Myriad of reasons motivate people to engage in volunteering work which ultimately have an impact on the volunteer activities and outcomes. People’s source of motivation to volunteer varies sharply according to their race, ethnicity and stage in their life cycle (Sherraden et al. 2008). Erikson’s (1968) theory of psychological development postulated that older persons turn to be motivated to volunteer by wanting to stay active during retired periods of their lives or want of ‘give back’ to society. Conversely, the youth feel motivated to volunteer internationally in order to acquire broader perspective as well as contribute to society by helping others in need. They turn to be adventurous by putting their holidays from school and work to meet people from all walks of life and gain new skills to improve their resumes (Sherraden et al. 2008).
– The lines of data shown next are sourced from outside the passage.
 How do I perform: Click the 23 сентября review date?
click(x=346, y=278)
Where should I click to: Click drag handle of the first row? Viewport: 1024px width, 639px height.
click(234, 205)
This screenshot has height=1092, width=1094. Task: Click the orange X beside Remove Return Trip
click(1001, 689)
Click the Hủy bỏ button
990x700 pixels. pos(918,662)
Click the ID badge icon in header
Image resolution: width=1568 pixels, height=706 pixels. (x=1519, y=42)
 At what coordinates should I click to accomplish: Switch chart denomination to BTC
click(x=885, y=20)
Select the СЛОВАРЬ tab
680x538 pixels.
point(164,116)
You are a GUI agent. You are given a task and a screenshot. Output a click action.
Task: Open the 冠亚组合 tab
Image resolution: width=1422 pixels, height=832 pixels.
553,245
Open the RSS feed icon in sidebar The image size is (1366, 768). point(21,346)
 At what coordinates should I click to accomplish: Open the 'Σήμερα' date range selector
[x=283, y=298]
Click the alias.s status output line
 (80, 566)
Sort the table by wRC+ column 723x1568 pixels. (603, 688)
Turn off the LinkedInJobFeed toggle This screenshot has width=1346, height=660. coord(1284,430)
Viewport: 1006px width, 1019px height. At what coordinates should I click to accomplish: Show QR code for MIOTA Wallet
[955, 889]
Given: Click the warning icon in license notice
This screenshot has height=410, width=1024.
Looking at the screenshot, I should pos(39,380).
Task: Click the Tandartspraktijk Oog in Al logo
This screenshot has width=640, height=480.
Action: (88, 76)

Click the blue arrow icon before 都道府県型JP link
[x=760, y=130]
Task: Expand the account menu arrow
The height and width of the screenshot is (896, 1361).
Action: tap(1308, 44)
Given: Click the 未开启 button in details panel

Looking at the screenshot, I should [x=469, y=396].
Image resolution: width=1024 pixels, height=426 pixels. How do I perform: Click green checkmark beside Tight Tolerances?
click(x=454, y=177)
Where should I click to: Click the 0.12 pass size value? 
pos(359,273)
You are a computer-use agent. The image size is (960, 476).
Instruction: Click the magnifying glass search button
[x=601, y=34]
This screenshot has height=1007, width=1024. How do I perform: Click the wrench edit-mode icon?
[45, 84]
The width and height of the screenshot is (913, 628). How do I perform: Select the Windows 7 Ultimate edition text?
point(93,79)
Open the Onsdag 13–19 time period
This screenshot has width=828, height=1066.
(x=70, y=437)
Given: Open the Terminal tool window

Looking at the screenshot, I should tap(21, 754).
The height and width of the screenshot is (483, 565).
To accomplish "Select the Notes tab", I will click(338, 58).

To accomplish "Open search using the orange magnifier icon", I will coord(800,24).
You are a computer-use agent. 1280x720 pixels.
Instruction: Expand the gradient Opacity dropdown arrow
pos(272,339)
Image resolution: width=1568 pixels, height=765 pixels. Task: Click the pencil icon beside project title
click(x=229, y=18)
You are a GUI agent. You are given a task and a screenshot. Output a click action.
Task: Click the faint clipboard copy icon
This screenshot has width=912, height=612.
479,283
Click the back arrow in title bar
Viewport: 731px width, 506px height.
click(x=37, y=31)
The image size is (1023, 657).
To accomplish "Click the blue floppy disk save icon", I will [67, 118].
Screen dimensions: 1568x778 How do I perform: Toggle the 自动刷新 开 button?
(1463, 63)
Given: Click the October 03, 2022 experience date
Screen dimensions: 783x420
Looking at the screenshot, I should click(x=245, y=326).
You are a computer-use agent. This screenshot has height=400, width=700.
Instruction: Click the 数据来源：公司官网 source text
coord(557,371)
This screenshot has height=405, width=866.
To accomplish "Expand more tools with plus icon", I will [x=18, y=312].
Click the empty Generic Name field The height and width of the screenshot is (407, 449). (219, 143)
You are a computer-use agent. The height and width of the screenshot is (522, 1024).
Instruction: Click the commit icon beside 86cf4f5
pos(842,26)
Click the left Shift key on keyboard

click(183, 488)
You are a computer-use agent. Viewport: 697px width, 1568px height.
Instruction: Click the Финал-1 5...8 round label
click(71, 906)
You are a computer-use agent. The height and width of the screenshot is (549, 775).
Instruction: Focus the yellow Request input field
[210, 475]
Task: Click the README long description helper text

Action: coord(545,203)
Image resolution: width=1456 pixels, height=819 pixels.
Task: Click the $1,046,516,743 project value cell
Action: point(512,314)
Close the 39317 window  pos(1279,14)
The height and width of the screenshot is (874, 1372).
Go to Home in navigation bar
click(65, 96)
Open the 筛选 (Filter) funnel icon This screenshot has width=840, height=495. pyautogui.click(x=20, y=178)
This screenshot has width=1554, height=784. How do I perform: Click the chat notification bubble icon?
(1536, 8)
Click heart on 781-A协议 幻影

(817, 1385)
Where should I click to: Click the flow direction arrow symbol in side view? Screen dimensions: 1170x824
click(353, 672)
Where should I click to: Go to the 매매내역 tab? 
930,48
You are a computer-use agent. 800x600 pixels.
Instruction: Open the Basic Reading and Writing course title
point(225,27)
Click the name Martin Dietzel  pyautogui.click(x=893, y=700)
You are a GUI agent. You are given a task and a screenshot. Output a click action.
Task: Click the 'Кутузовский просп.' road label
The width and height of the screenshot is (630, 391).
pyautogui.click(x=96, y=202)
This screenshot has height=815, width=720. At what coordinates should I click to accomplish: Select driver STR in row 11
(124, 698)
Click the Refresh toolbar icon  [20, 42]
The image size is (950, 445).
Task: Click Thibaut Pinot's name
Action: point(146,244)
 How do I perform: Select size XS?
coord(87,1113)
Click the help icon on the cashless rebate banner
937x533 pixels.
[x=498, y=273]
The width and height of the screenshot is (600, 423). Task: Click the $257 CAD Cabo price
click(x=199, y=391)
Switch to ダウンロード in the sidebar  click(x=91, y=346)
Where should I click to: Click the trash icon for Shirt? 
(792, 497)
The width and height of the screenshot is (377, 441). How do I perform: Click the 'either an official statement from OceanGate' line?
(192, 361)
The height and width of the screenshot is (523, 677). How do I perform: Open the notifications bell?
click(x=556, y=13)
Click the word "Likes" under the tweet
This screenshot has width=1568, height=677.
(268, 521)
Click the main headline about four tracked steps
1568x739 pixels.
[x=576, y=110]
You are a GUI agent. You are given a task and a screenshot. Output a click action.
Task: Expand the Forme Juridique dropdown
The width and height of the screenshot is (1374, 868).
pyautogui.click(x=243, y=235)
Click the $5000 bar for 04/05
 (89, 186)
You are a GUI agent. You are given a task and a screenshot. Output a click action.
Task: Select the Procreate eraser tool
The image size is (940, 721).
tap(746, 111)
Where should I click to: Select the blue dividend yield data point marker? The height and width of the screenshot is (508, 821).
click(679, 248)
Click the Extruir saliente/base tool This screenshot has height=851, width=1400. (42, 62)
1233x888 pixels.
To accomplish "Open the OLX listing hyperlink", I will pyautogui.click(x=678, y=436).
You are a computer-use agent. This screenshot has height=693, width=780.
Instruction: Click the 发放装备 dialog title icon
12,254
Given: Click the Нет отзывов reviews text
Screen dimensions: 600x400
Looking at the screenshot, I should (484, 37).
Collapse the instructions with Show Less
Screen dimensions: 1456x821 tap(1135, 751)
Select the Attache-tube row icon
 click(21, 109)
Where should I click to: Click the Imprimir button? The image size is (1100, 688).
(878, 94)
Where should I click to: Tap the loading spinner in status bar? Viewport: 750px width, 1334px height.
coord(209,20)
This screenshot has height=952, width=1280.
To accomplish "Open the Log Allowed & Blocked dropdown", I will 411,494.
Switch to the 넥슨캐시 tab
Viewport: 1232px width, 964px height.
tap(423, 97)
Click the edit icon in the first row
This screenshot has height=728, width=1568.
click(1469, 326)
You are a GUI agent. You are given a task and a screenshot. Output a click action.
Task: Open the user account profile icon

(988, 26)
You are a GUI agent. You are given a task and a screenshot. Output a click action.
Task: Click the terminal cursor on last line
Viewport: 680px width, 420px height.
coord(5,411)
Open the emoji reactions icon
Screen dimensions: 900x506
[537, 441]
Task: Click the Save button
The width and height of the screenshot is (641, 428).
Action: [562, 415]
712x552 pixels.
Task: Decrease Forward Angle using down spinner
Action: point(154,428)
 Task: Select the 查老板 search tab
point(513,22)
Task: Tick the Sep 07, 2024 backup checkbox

Multicultural Teams and Intercultural Interactions

Multicultural teams are widely considered as ‘teams consisting of individuals from different cultures working together on activities that span national borders’ (Adler and Aycan 2018 citing Snell et al. 1998, p. 147). To Darawong and Ibel (Darawong and Igel 2012), interactions under multicultural context take place where there are nuances in national cultural backgrounds and these differences can overlap and even intertwine. It is suffice to fathom that multicultural teams undeniably constitute an important pillar to organisational functioning. Unfortunately, our understanding of it is still limited and not up to the level that can dependably improve upon their performance. Some recent conceptualisation of multicultural teams’ performance has not exploited on the manner by which diversity can well be managed but still confined to the extent and impact of diversity (Adler and Aycan 2018). Said differently, the challenges emanating from diversity used to eclipse the potential synergies and accruing benefits that diversity entails. The extent of variation of multicultural teams is depended on the number of cultures involved as well as how overwhelming and or peripheral the nuances in cultures are themselves undisguised. Also, the mediating role of other cultural dimensions such as gender, age and profession effectively interacts with culture and the team’s fundamental objective of convergence. Relying on the magnitude of teams’ diversity, teams can be regarded token when it has one member from another culture, bicultural when membership consist of two cultures and multicultural where membership consists of more than two cultures (Adler and Gundersen 2008). It is also elucidated that the manifestation of cultural nuances at team level can be visible such as skin colour or less visible as in values, beliefs, etc. (Ely and Thomas 2001). In essence, when the cultural baggage of members is immersed at the diversity level in a team, it gives rise to wide range of dynamics as well as outcomes (Adler and Aycan 2018).

Similarly, intercultural interactions have a rich and growing literature; some of which hitherto concentrates so much on both the negative aspect of cultural diversity within teams which is termed the ‘dark side’ and the positives termed the ‘bright side’ (Rozkwitalska et al. 2017; Stahl and Tung 2014). When intercultural interactions or contacts result in outcomes that are laced with irreconcilables and turn to breed disagreements, process disruption, impediments to social integration, miscommunications and ineffective decision-making and discontent, it is regarded as low-quality contacts. People then perceive such scenarios negatively and then interpret the differences in the behaviour of others as inappropriate (Rozkwitalska et al. 2017).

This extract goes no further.